Osprey, one of the UK’s largest rapid-charging networks, with more than 1500 chargers, last month reported a sharp increase in fixed grid costs, particularly standing charges, at some sites.
In the space of five years, annual fixed charges for one site in Wolverhampton rose from £87 to £33,651.
Andrew Nosworthy, Osprey’s commercial director, told Autocar the current situation is unsustainable. “The industry is absorbing an awful lot of these costs, but we can’t do that forever," he said. "Some of it will have to be passed on to drivers.”
Industry trade body ChargeUK said public charging prices have risen by around 38% on average since the beginning of the decade.

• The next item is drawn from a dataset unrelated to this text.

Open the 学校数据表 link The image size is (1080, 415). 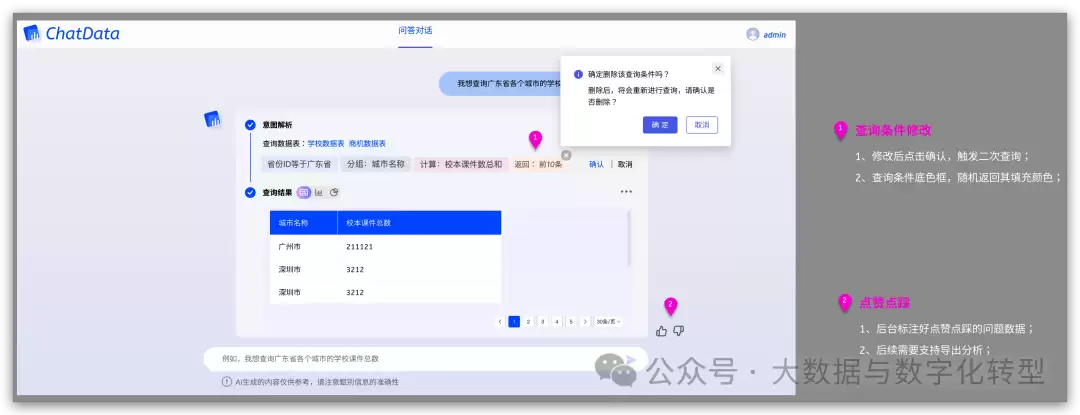point(326,144)
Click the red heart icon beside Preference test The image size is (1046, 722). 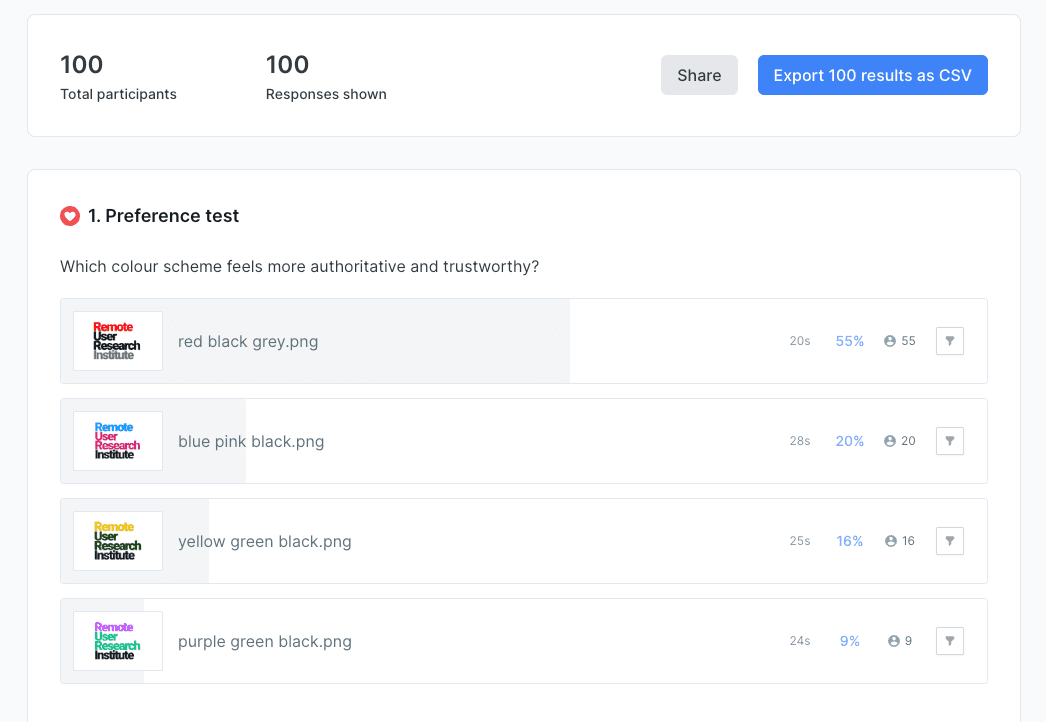coord(69,216)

Jarrod Birch, its head of policy, said standing charges remain the most pressing challenge for operators, “having risen by nearly 500% since the start of the 2020s”.
That ultimately feeds through into what drivers pay for public charging. Zapmap’s latest price index puts the average cost of rapid and ultra-rapid charging at about 76p per kWh.
ChargeUK said a large share of that price is made up of fixed costs, including standing charges.
Birch explained: “The costs that we're saying are controllable are the standing charge, which is around 30p [per kWh]; policy levies, which come to around 6 to 10p; and VAT, which is around 10p [or 20%]. That is a very significant proportion of what a driver pays at the charging point.”
The warning comes as the debate about VAT on public EV charging rages. In February, a tribunal ruled that drivers were paying too much tax (20% compared with the 5% that domestic chargers incur), setting a precedent that could result in the price of public charging dropping. But last week the government said it was set to appeal that decision, leaving the change in limbo.
Why costs are rising
If only around 5.4% of cars on UK roads are electric, why are charging costs so high? Birch said operators are investing ahead of demand, putting around £6 billion into the charging network before it turns a profit.
In practice, that means "the industry is paying standing charges based on future capacity, not current utilisation”, Birch said.
That’s partly because the electricity grid has to be built to handle peak demand, meaning capacity has to be available even if it isn’t used all the time.
At some sites, the gap is significant. One charger operator that didn't wish to be named told Autocar that for some of its sites it was only using “a quarter or a third” of capacity.
The reality for drivers
The high cost of public charging is hitting both private drivers and fleets.
Catherine Bowen, head of decarbonisation at the British Vehicle Rental and Leasing Association (BVRLA), said the “cost of charging is a barrier for many”, particularly drivers who can't charge at home.